Sous la direction de Chrystine Brouillet, qui y signe aussi un texte, 12 auteurs vont donc mettre en scène un pont, petit ou grand, important ou banal, dans des nouvelles au style libre, et à la prose parfois encore plus libérée. Sous leur plume, ces ponts deviennent grandioses ou chétifs, merveilleux ou maudits, symbole d’espoir ou de détresse.
Il y a lieu de se demander, d’ailleurs, si les auteurs ne se sont pas concertés, ou s’ils n’ont pas besoin de se changer les idées: sous leur plume, on meurt en grand nombre, sur ces ponts, ou plutôt en se jetant du bas de leur tablier. Que ce soit par amour, par désespoir, par un malheureux hasard ou par la force des choses, ces ponts pourraient pratiquement être qualifiés de tueurs en série.
C’est peut-être là, d’ailleurs, que le bât blesse, bien honnêtement. Mme Brouillet a beau reconnaître qu’il est généralement question de mort, dans les textes réunis sous sa direction, puisque la plupart des collaborateurs oeuvrent déjà dans le polar, il y a peut-être une distinction à établir entre la mort comme outil narratif et ce groupe de gens qui ont décidé d’en finir avec la vie et de suicident près d’un pont ou en se jetant tout en bas, dans les eaux sombres.
On a en effet bien souvent l’impression que les ponts figurent dans ces nouvelles par obligation, et non pas parce qu’il y jouent un rôle important, si l’on peut s’exprimer ainsi.
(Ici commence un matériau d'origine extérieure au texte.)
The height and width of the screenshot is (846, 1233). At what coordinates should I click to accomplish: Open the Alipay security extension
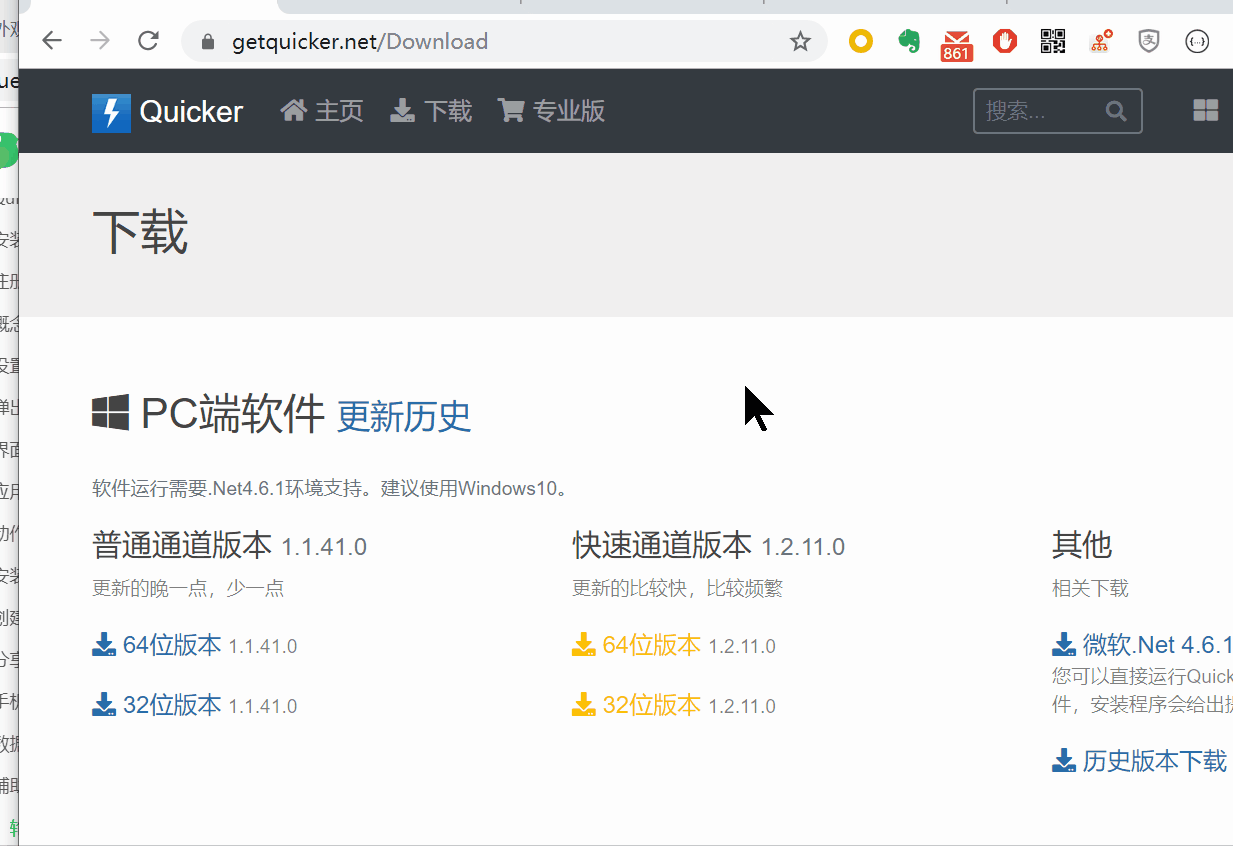(x=1148, y=41)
Peut-être s’agit-il de l’inconvénient des recueils de nouvelles avec des thèmes imposés. Que ce soit sous la forme d’un endroit spécifique où se produit un meurtre, ou simplement un lieu devant figurer dans le texte, comme c’est le cas ici, on semble se priver d’une certaine liberté que l’intérêt de l’exercice imposé ne parvient pas à contrer totalement.
Il ne faut toutefois pas s’imaginer que tout est beau à jeter, dans ce recueil – bien au contraire. Les textes de Tristan Malavoy, de Mme Brouillet et de Marie-Ève Sévigny, notamment, sont franchement excellents. Tout comme l’est la nouvelle, un peu bizarrement présentée en anglais et en français, de R. J. Ellory.
Simplement, on termine notre lecture de Ponts avec un appétit qui n’a pas vraiment été comblé. Comme si, en quelque sorte, le pont ne débouchait sur rien. Ou peut-être sur un morbide boulevard de banlieue, loin de l’attrait de la ville.
Ponts, recueil de nouvelles sous la direction de Chrystine Brouillet. Publié aux Éditions Druide, 237 pages.